Heat 107, Lakers 97: The Lakers are playing better, they are starting to figure things out. But that’s still a process. And when the Heat cranked it up in the fourth quarter they pulled away for the win. Brett Pollakoff broke it all down for us.

Clippers 102, Knicks 88: How much that crazy deep Clippers bench helps them in the playoffs, when rotations shorten, remains to be seen. But in the regular season it is an insane weapon — the Clips won the bench battle 48-15 and that was the key in this game. Even Carmelo Anthony’s 42 could not change that. We broke this game down in more detail.

Celtics 118, Nuggets 114 (3OT): For three quarters you thought the Celtics were going to have a pretty easy time ending the Nuggets nine-game winning streak — the Celtics opened the game on a 12-0 run. For much of the night Boston was out hustling a team whose game is based around energy.

But Denver does not go quietly and they pushed back with a late 7-0 run that forced overtime and the game went on to be a three overtime thriller. Paul Pierce had a monster line of 27 points, 14 rebounds and 14 assists — plus the key three at the end of the second overtime to force a third. A shot he had to hit because Ty Lawson a clutch jumper moments before (he had 29 on the night).

In the third it was Kevin Garnett’s six points with Jason Terry’s five plus key defensive play that got the Celtics the kind of win that has to give them even more confidence. Rondo or not they will be a tough out in the playoffs. For the Nuggets, no shame in this loss.

Spurs 111, Nets 86: No Tim Duncan, no Manu Ginobili, but there was still Tony Parker and that is enough. He is having his best season in the NBA.

The Nets were actually in the lead most of the first half, by 10 at the end of the first quarter and six at the half. But Parker had 10 points in the third and sparked a 12-0 run where the Spurs took the lead early in the third quarter and never looked back. Parker had 29 points and 11 assists on the night.

Thunder 97, Suns 69: This was a thumping that really took shape midway through the second quarter when Oklahoma City went on a 16-2 run. From there is felt like Pickett’s charge.
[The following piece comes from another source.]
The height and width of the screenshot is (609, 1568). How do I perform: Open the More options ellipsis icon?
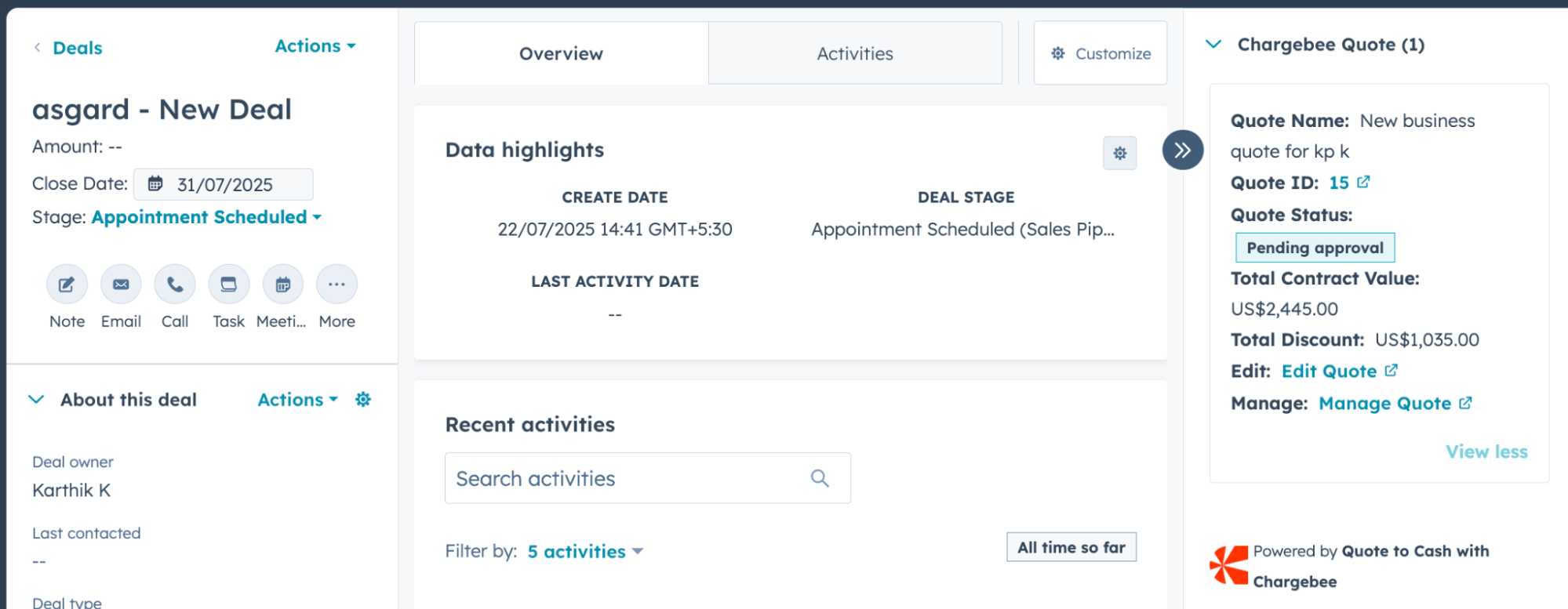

The Thunder were putting up points — Russell Westbrook had 24 points, Thabo Sefolosha 20, Kevin Durant 18 — meanwhile the Suns didn’t even cross the 50 point mark in their home court until midway through the fourth quarter. Phoenix had one player in double figures, Markieff Morris with 12 points.

Raptors 102, Hornets 89: Aside for a stretch at the start of the second quarter Toronto led most of the way in this game, but it took Rudy Gay scoring 8 of his 20 in the fourth quarter and John Lucas III adding 10 of his 19 in the final frame for the Raptors to pull away. The big news for Toronto was Jonas Valanciunas moving back into the starting lineup and providing 11 points, 10 rebounds. The Hornets got 19 points from Robin Lopez while Greivis Vasquez had 17 points, seven rebounds and six assists. What the Hornets did not get was good games from their young starts — Eric Gordon shot 2-of-7 and Anthony Davis had just 2 points.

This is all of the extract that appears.